» **Short exercise**
Starting with the line containing "Where should I click to: Click News" and going on through the line containing "Where should I click to: Expand", format the rows below as a numbered list, leaving out blank lines and pictures.

::: Records shown

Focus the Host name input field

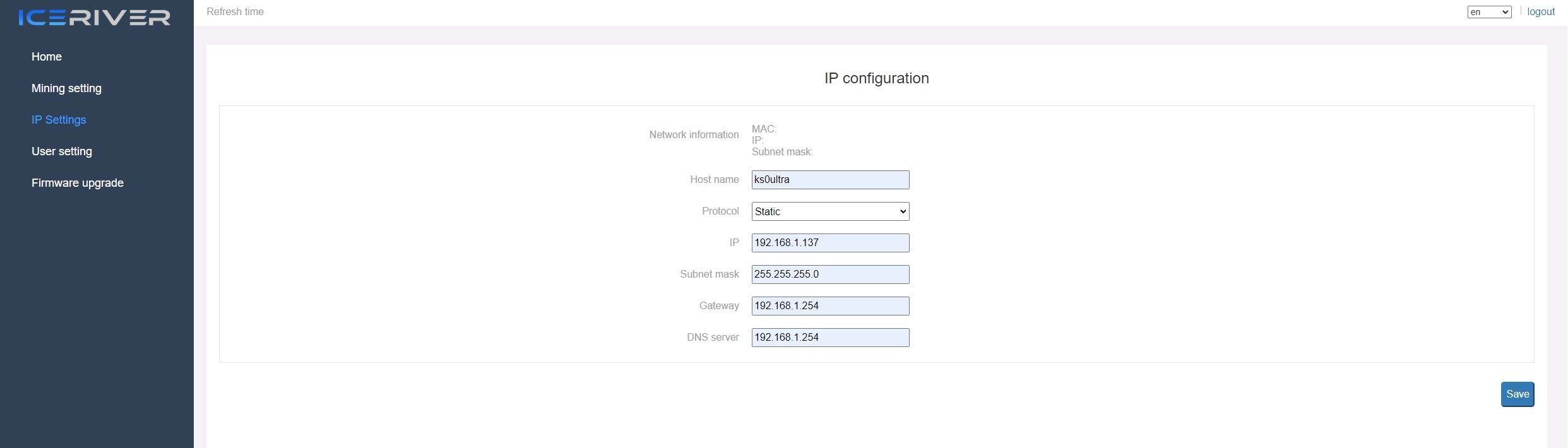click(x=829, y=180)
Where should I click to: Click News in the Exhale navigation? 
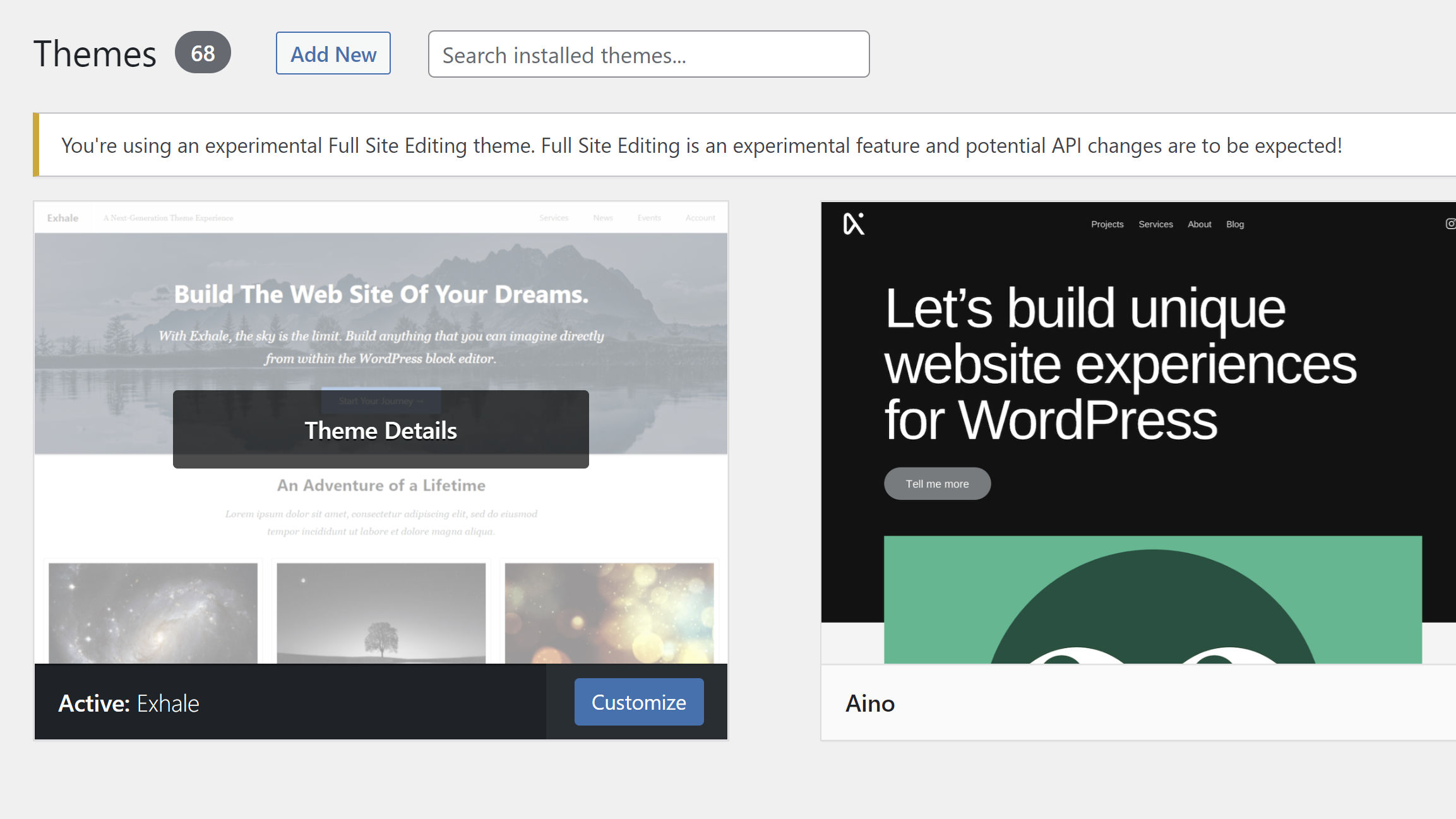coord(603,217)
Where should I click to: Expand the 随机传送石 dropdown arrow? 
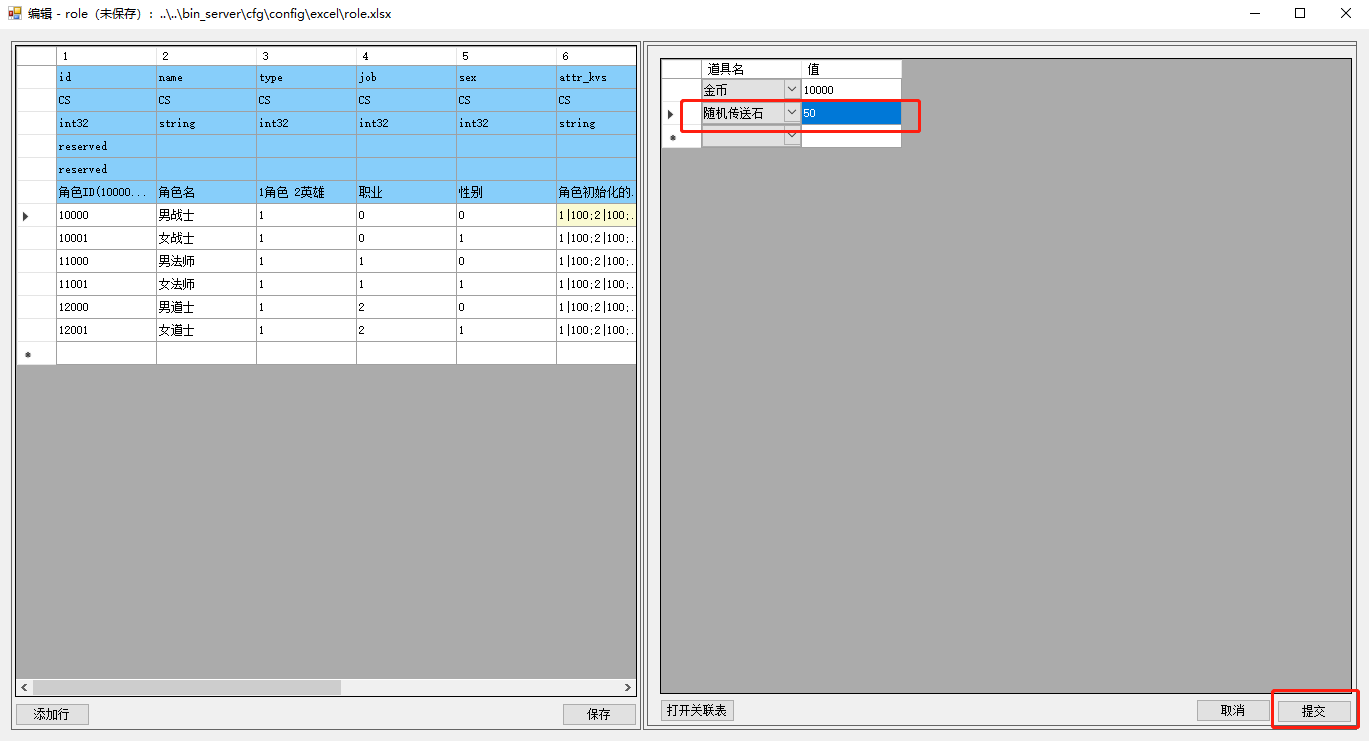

::::::
::: Records shown

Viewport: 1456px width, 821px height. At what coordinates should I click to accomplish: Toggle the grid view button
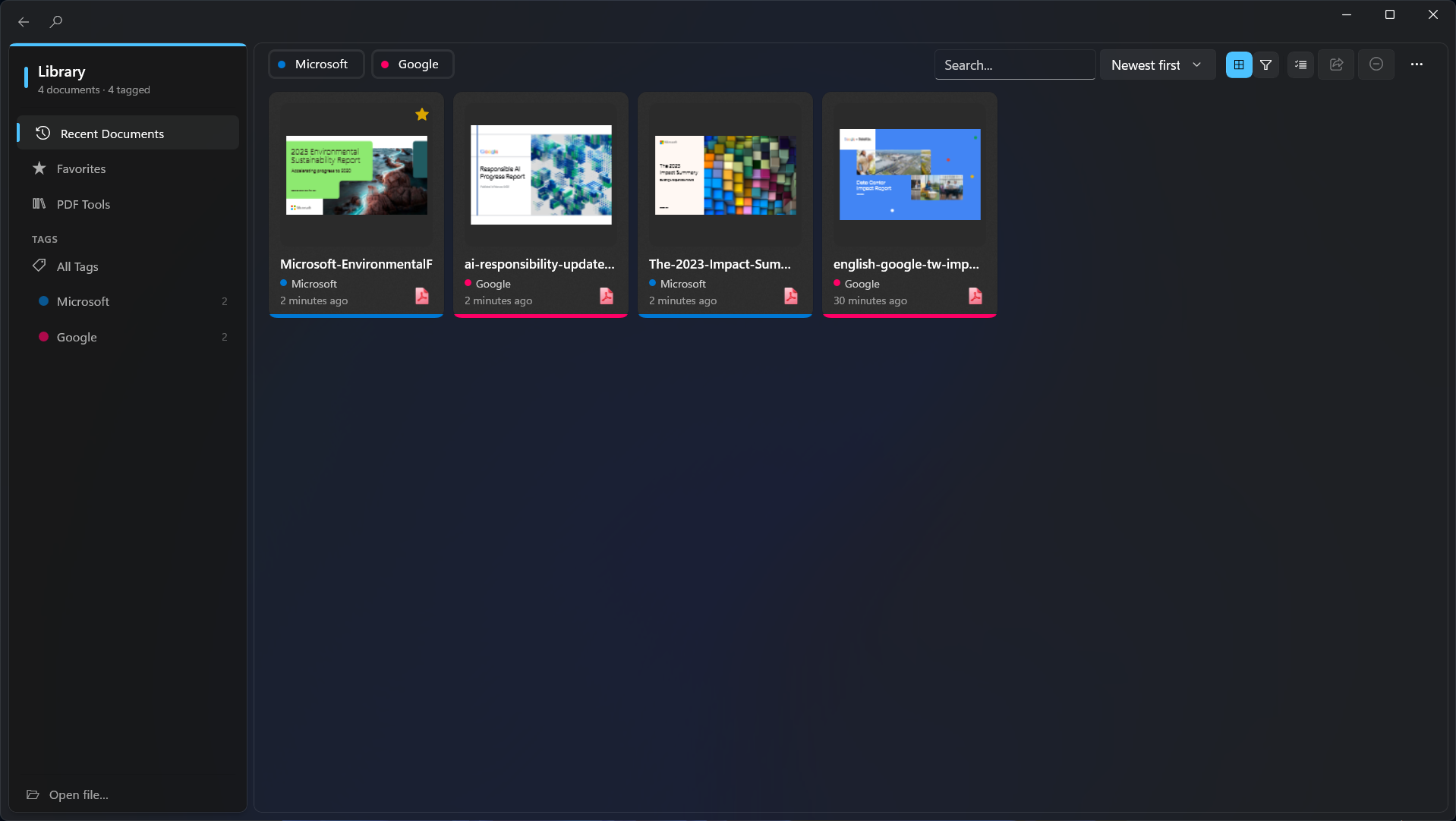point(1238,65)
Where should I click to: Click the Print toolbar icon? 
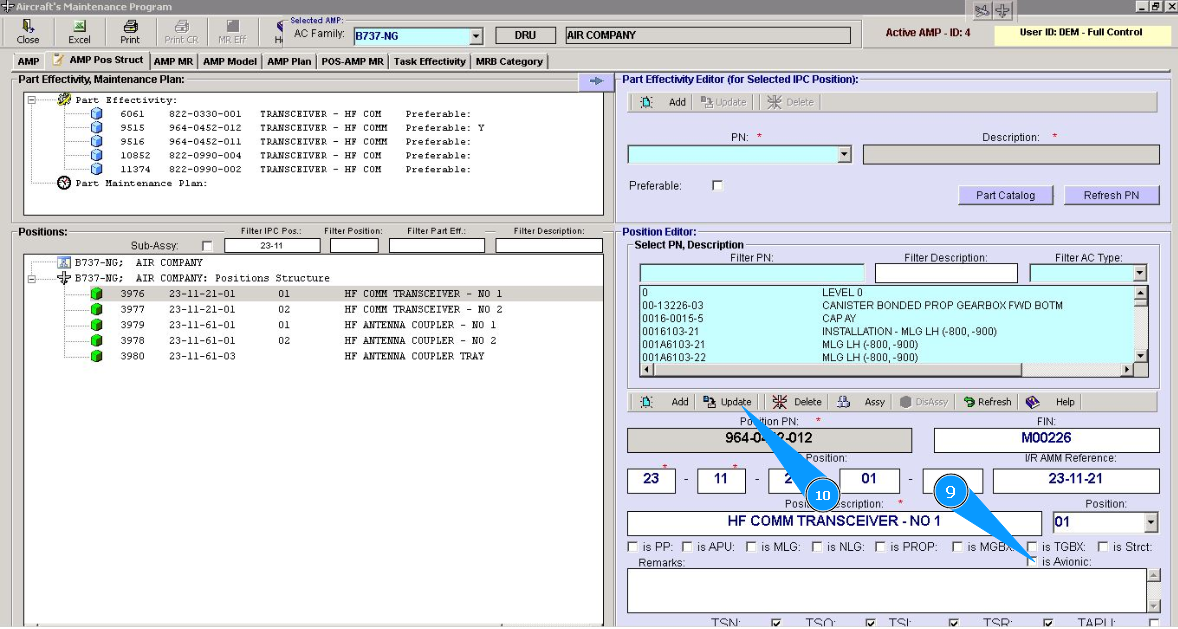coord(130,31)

::::::

» **Output**
1. Where should I click to: Click News in the Exhale navigation? 
2. coord(603,217)
3. Where should I click to: Expand the 随机传送石 dropdown arrow? 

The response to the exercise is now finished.